| ASSIGNMENT |
If a line in the data has the string "item", please show it.

Stored data entries
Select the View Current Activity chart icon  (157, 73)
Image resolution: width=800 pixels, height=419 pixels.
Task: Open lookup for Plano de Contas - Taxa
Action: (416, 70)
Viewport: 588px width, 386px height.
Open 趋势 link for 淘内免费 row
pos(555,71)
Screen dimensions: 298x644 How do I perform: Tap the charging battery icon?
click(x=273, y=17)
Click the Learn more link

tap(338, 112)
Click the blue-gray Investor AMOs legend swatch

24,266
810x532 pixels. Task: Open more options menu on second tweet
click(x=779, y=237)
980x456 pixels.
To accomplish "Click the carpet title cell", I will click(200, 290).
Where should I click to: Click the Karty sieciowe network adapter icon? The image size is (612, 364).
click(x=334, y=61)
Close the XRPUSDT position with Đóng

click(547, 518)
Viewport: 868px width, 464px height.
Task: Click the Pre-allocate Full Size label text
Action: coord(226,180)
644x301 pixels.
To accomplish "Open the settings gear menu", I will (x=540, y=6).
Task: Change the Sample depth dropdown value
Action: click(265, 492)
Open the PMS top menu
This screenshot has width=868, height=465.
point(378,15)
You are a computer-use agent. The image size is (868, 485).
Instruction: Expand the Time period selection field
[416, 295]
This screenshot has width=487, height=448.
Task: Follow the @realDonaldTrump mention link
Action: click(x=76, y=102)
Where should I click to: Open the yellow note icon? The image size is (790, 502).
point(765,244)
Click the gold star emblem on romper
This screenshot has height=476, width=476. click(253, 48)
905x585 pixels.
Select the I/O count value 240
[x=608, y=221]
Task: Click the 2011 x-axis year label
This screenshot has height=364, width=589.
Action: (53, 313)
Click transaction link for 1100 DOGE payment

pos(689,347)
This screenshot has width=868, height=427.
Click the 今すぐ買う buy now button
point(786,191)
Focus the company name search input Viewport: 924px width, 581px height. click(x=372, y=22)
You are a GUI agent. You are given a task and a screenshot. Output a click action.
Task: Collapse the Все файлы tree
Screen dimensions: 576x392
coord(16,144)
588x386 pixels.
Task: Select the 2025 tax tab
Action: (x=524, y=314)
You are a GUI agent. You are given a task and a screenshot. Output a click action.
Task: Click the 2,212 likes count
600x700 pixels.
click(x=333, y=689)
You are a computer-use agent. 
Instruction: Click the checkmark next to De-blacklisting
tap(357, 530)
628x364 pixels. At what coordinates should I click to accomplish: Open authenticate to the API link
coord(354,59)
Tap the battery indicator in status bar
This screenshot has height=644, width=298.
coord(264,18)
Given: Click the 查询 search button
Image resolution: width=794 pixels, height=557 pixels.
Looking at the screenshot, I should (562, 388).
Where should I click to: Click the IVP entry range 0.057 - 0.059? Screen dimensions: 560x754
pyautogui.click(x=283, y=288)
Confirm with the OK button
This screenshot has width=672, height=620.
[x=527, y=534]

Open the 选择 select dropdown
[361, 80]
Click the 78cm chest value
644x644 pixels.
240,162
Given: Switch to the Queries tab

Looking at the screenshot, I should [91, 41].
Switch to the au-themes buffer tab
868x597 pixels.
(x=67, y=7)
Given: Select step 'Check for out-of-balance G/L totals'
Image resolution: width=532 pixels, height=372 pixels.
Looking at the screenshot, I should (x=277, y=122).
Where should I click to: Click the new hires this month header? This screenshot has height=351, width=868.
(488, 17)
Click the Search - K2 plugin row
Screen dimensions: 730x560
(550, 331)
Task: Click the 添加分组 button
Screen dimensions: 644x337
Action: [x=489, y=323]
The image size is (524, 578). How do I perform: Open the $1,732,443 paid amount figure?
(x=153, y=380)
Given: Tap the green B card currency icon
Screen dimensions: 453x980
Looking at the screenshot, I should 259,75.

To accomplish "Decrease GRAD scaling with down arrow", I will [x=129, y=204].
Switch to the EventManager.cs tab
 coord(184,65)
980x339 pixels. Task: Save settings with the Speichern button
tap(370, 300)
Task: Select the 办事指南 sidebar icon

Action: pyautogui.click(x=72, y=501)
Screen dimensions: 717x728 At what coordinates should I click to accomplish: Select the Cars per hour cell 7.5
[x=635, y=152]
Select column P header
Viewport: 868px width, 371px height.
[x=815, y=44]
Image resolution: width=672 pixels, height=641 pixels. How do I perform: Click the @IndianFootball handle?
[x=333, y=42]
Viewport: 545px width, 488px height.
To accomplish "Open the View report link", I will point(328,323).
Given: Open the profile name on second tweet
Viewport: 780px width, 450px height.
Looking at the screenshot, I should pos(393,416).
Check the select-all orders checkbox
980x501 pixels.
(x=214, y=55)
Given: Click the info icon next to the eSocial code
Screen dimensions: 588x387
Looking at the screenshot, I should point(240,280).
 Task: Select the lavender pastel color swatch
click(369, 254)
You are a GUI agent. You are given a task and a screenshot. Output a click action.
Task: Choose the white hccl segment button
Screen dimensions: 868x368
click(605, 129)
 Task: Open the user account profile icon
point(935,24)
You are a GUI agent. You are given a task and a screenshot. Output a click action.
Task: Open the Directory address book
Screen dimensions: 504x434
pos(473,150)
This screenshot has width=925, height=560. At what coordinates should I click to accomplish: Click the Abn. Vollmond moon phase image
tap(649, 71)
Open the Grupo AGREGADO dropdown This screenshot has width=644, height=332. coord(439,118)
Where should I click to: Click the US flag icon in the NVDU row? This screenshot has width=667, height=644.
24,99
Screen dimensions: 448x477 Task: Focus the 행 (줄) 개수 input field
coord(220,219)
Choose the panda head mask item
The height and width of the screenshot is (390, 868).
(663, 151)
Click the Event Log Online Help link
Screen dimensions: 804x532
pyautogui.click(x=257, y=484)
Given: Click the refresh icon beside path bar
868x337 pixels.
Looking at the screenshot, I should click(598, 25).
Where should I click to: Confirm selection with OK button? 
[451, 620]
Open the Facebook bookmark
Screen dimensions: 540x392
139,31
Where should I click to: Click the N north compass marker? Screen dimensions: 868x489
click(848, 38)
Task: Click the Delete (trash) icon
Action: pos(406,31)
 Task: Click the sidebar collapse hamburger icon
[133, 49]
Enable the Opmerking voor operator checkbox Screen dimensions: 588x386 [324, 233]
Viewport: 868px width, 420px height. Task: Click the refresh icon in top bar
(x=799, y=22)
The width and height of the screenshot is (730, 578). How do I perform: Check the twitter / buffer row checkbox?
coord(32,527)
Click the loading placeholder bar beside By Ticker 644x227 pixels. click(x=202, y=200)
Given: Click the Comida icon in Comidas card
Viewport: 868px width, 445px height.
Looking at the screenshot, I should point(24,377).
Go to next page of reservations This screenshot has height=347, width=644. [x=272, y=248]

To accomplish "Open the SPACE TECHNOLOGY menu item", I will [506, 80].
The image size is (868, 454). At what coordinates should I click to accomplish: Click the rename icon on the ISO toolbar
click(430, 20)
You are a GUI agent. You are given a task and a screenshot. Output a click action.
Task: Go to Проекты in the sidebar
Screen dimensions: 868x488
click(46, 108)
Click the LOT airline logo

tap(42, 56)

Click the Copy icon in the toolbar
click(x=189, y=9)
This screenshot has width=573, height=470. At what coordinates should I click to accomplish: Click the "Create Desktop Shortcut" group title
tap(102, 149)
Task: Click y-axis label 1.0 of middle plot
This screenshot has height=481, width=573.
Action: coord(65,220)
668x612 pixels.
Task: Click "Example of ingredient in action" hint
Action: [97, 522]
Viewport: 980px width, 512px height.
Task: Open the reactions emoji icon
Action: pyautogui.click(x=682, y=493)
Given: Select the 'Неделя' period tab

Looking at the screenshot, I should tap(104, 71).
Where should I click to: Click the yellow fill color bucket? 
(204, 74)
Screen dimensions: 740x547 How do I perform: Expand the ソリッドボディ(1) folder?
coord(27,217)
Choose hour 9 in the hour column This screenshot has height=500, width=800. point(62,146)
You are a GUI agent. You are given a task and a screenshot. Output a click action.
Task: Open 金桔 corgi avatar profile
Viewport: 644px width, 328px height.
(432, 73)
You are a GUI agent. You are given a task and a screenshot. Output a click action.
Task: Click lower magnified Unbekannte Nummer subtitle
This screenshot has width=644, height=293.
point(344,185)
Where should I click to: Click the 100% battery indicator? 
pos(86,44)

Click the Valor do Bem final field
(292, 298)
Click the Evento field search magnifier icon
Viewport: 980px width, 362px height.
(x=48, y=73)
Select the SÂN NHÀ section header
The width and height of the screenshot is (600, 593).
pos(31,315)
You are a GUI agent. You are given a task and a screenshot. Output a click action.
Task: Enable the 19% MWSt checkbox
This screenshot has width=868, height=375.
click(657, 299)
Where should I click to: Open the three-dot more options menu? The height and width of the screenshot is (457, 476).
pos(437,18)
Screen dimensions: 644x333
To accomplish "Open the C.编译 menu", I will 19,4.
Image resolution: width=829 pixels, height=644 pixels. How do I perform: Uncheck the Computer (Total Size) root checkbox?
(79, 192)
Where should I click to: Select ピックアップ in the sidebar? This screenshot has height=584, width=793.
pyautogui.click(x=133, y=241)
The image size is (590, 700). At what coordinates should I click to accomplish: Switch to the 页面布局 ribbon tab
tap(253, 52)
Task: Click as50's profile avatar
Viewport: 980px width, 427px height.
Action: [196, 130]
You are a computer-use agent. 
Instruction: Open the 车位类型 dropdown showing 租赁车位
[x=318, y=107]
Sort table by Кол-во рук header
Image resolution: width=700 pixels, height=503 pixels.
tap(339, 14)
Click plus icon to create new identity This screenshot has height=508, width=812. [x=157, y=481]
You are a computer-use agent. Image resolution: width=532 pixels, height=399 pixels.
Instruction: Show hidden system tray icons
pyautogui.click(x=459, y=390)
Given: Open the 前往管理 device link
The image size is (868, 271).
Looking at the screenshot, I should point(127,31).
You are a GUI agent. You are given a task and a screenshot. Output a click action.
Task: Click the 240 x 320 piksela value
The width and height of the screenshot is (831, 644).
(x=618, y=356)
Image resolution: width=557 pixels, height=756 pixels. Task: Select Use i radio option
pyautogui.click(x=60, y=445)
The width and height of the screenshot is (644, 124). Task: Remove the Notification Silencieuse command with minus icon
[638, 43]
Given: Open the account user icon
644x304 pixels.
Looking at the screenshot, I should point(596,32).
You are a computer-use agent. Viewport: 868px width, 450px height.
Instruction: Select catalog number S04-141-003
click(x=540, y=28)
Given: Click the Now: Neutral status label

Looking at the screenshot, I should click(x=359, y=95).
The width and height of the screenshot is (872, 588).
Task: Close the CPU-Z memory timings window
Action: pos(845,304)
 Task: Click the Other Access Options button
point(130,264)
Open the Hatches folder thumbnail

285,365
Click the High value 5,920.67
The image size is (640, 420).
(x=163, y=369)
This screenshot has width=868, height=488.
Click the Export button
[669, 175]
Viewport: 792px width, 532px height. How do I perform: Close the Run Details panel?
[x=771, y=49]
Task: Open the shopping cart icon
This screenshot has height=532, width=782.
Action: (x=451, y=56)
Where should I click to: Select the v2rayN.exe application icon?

| TASK OUTPUT |
Choose the panda head mask item
To accomplish "Open the SPACE TECHNOLOGY menu item", I will [506, 80].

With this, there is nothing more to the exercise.